> INSTRUCTIONS FOR THE TASK: Find the string "computer" in the data, and copy out each line that has it.

> AVAILABLE DATA:
───
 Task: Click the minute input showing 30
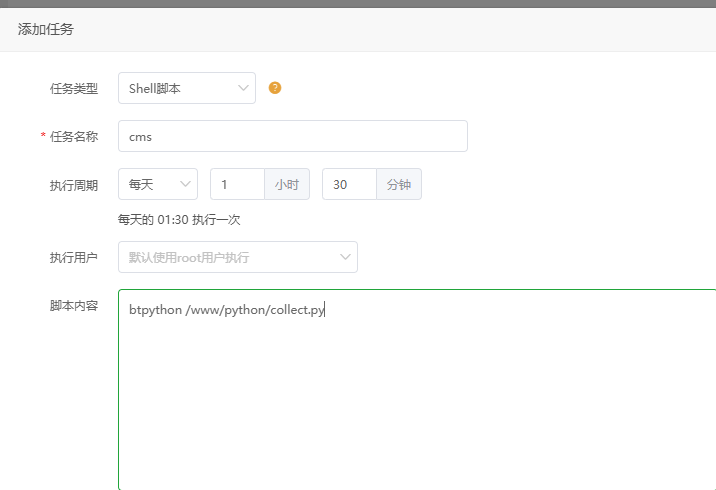[x=349, y=184]

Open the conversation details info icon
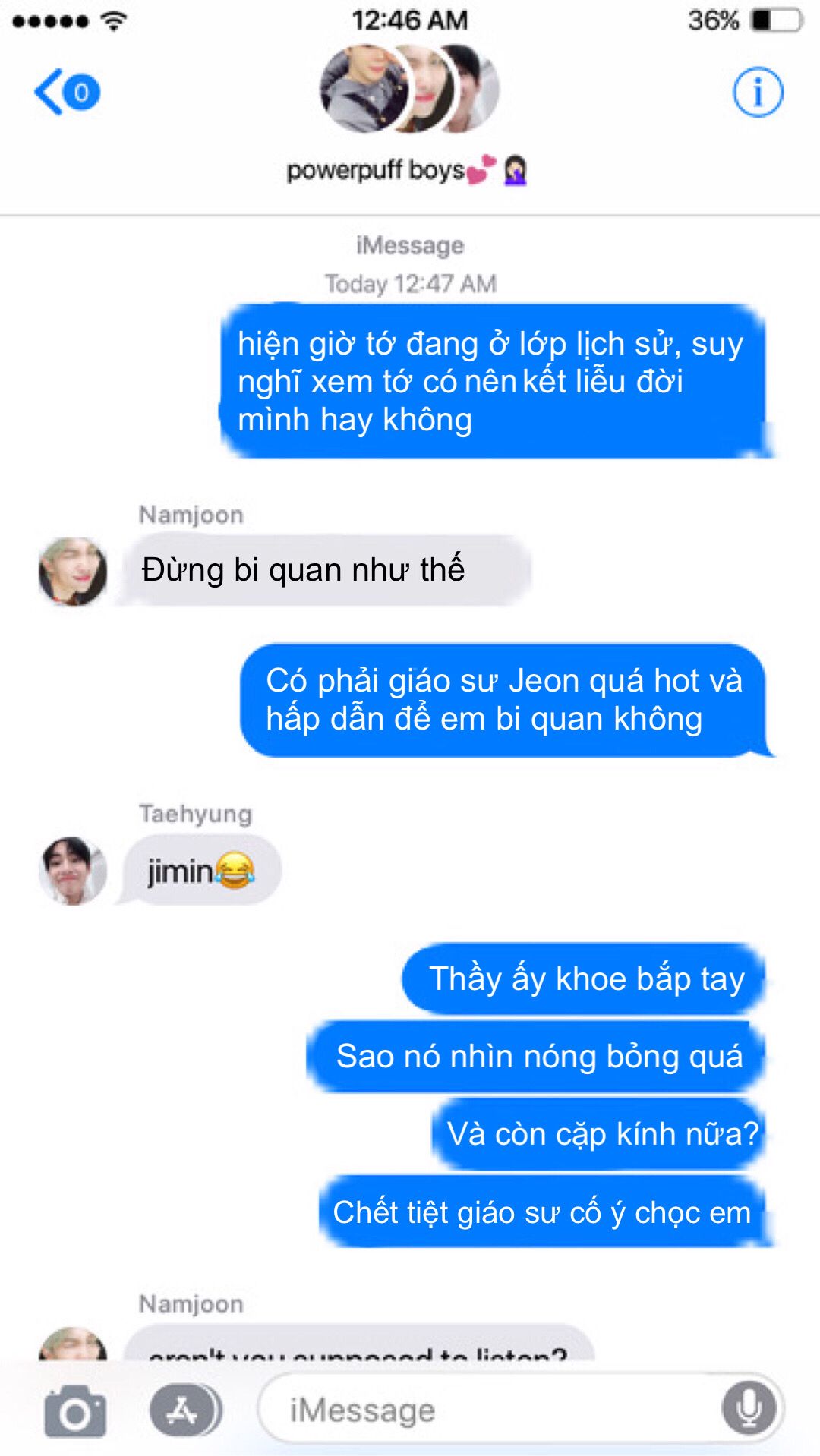coord(758,93)
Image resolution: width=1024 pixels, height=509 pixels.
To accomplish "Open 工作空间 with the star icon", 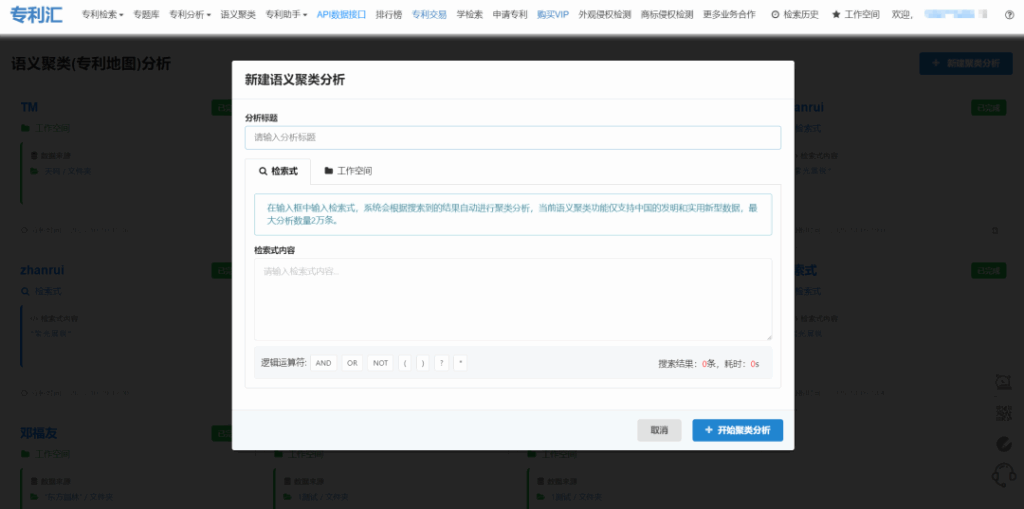I will point(855,15).
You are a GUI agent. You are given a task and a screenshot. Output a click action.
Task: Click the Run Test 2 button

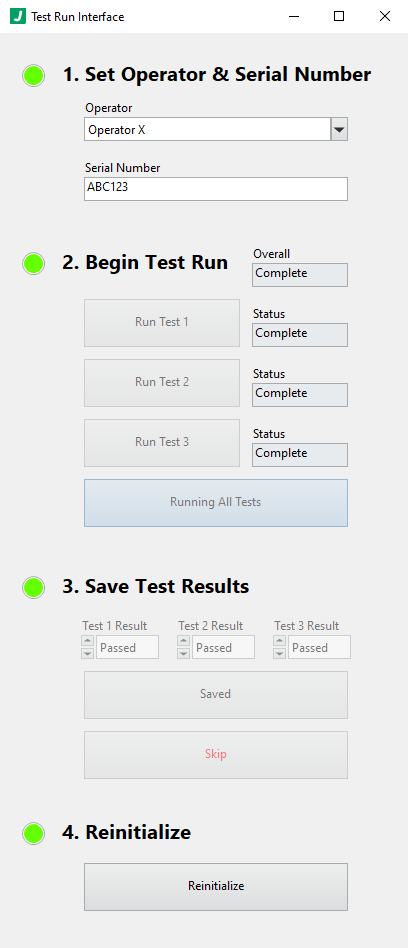pyautogui.click(x=162, y=383)
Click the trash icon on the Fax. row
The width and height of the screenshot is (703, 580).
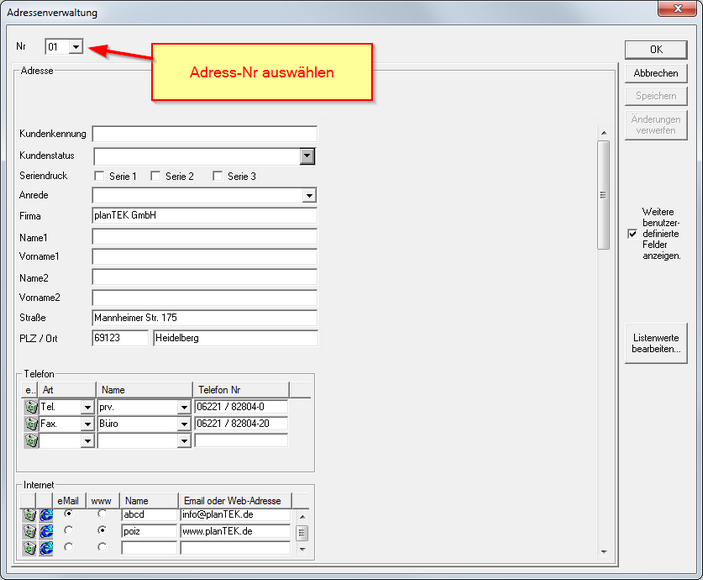coord(31,424)
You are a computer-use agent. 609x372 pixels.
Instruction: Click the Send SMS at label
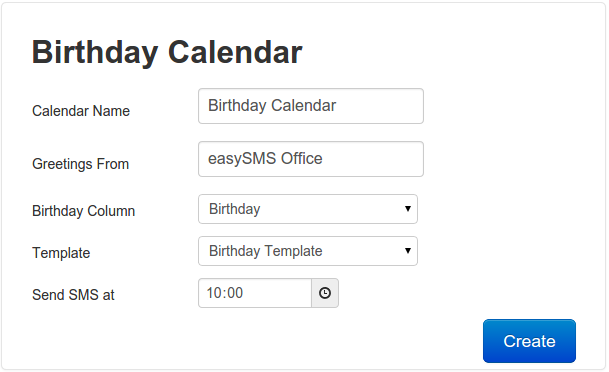[73, 295]
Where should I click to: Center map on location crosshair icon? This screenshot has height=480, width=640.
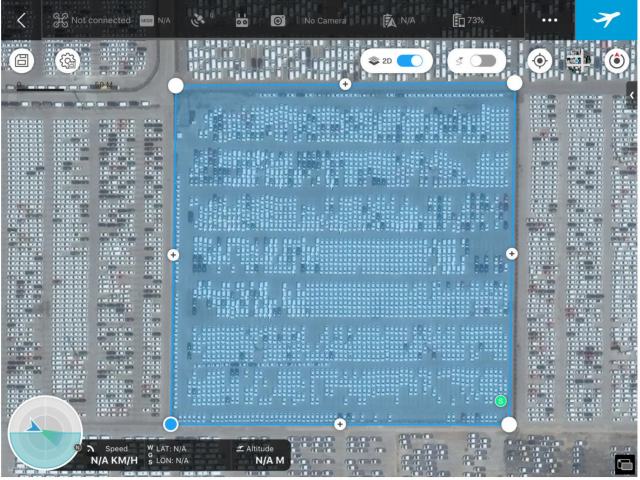[x=540, y=61]
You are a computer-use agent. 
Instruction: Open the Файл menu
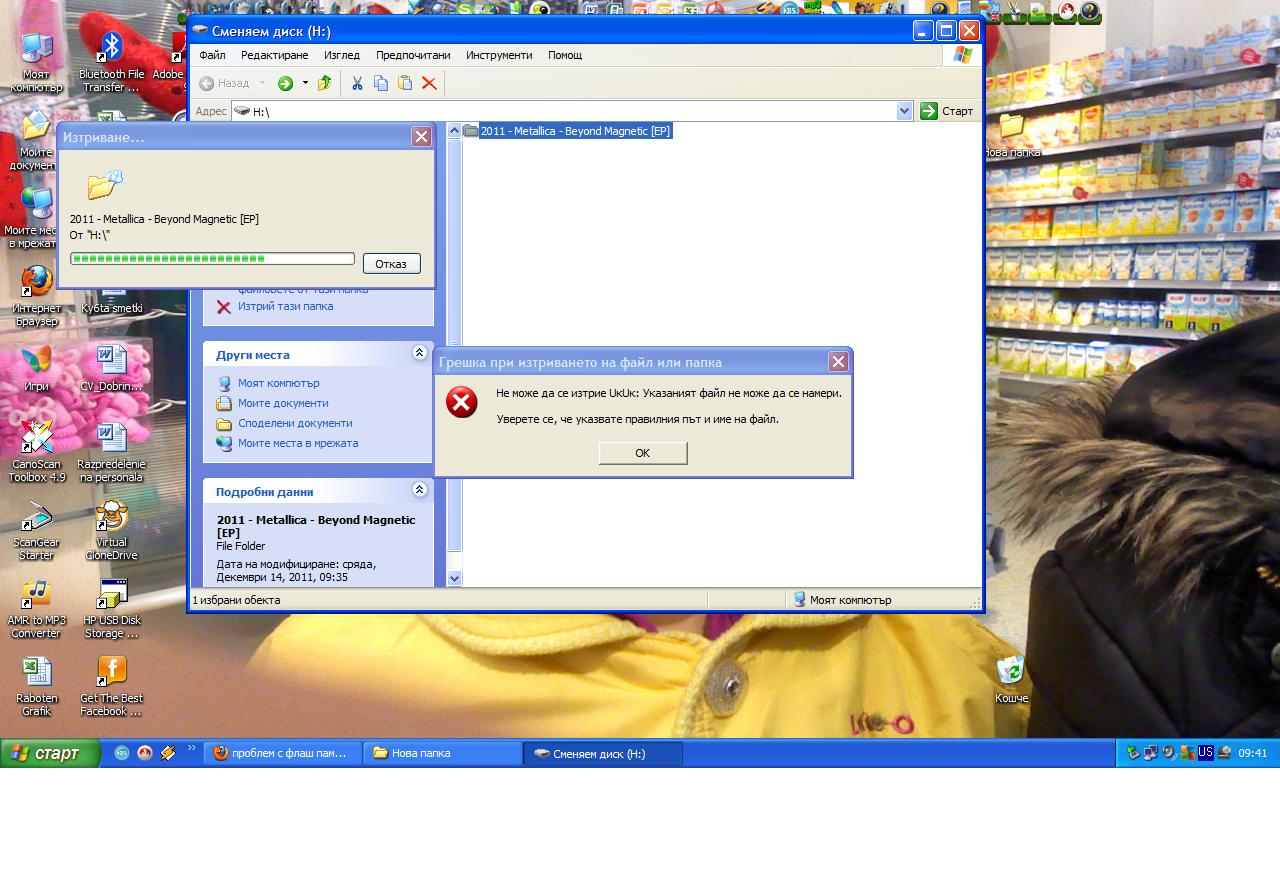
───
> RESULT:
You are a computer-use agent. 609x372 pixels.
You are a computer-use agent. 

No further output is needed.